▶ _Work item_
Reproduce the text on asking the model directly word for word, starting at "This leaves asking" and stopping after "possible with LLMs.".

▶ _Text section_
━━━━
Asking the model directly

This leaves asking the model directly. LLMs can converse with us in natural language, so this might seem like a straightforward solution. In the television series Westworld, AI characters can be forced into an analysis mode, where they provide honest and unbiased responses. Unfortunately, no such thing exists for current LLMs that we know of.

Dolores in analysis mode. The AI responds to all queries honestly without any character affects. If only this were possible with LLMs.

I once had a conversation with ChatGPT in which it claimed not to know German. However, I know this isn't true because, in subsequent interactions, it responded in German without any issues. But that time it appeared to have either adopted a persona that didn’t know German or adopted one that did but decided to lie about it. There's no way to tell. The real problem is, there’s no way to know if the underlying LLM truly doesn’t know German. If it says it doesn’t, does it really not? Or is it just playing a character?

I had another puzzling encounter with ChatGPT not too long ago, this time about a haiku it created for me. The syllable count was completely off, so we went through the syllabic structure of a haiku together to pinpoint the root of the disagreement. We both acknowledged the 5-7-5 rule, yet still couldn't agree on the resulting haiku. I decided to go word by word, asking ChatGPT to help me understand the disconnect. Ultimately, we discovered the source of the problem:

I found this pretty interesting. It knows the statistical correlation between people talking about syllables and sounding a word out. But it still doesn’t know what it is doing. It can’t be used as a reliable source even to describe its own thinking.

Conclusion

The scary thing is that even the model developers are not in a much better position. Although they have direct access to the model and training data, they’re nearly just as limited. As LLMs grow in size and complexity, unexpected features and behaviors emerge. Many of these unexpected features, such as glitch tokens like SolidGoldMagikarp and the ability to emulate a Linux shell, have been discovered by end users conducting their own research.

The situation becomes even more critical when considering systems that were trained with Reinforcement Learning from Human Feedback (RLHF). In this approach, AI models are fine-tuned using human evaluations of responses. Evaluators rank model-generated answers based on factors like relevance, accuracy, and coherence, and the model adjusts its future responses accordingly, aiming to produce outputs that better align with human preferences.

While this method can improve model performance, it carries the risk of inadvertently incentivizing the model to prioritize certain types of answers over others. If the human evaluators consistently favor responses that are more palatable or socially acceptable, even if not entirely accurate, the model may learn to generate such answers to please its trainers. We could unintentionally (or deliberately) get the model to deceive us by providing responses we prefer hearing, even if they are not true.
━━━━
▶ _Data supplied_

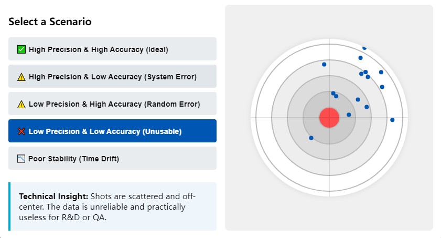This screenshot has width=441, height=238.
Task: Click the upper-left blue dot on the target
Action: click(x=324, y=65)
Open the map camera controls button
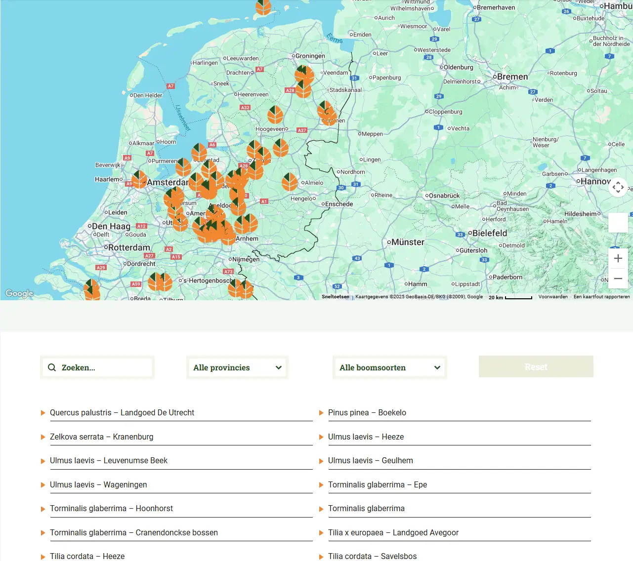This screenshot has width=633, height=561. click(x=618, y=187)
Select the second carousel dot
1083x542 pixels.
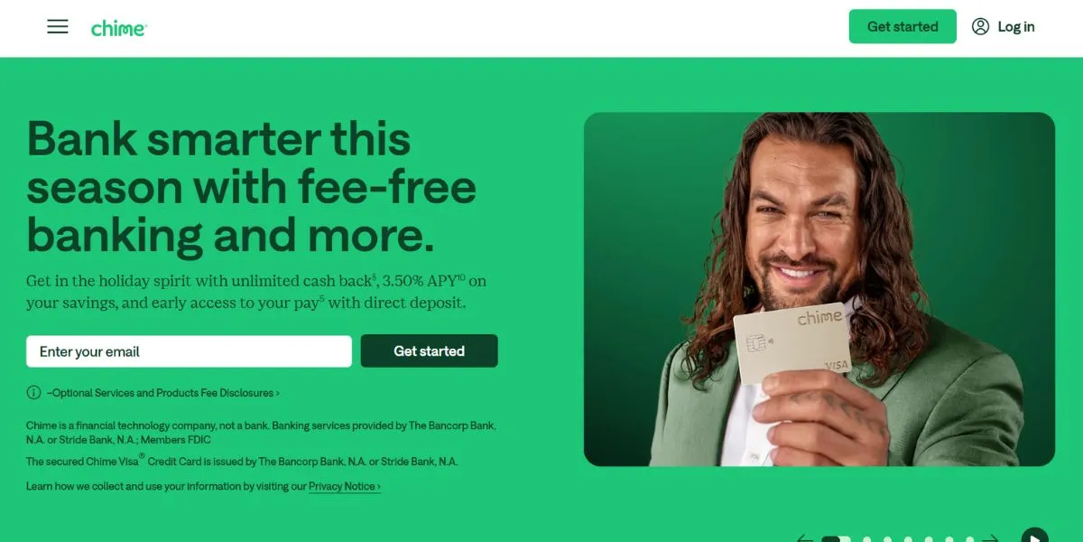click(866, 539)
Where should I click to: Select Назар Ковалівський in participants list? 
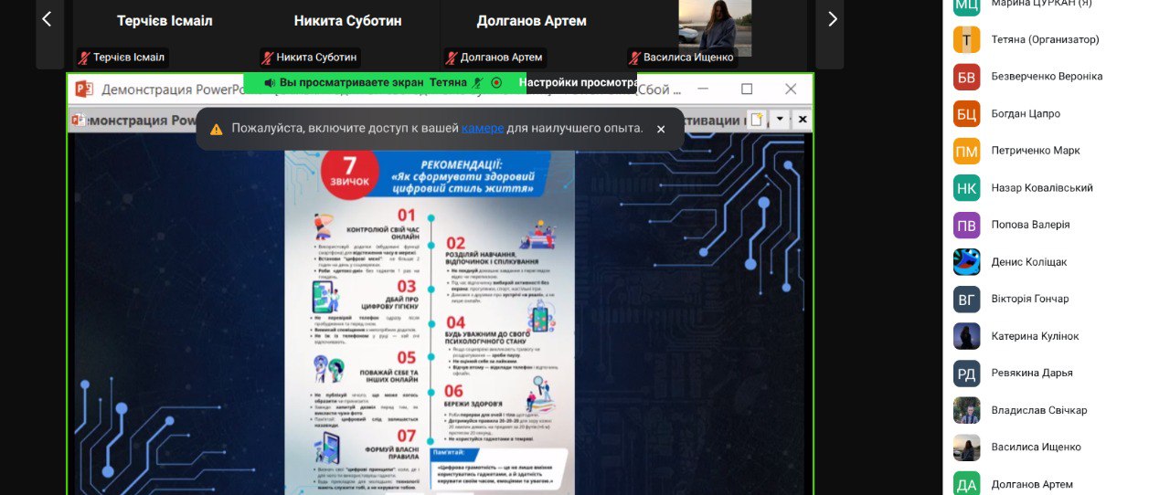(1041, 188)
━━━━
▶ _Response box_
This leaves asking the model directly. LLMs can converse with us in natural language, so this might seem like a straightforward solution. In the television series Westworld, AI characters can be forced into an analysis mode, where they provide honest and unbiased responses. Unfortunately, no such thing exists for current LLMs that we know of.

Dolores in analysis mode. The AI responds to all queries honestly without any character affects. If only this were possible with LLMs.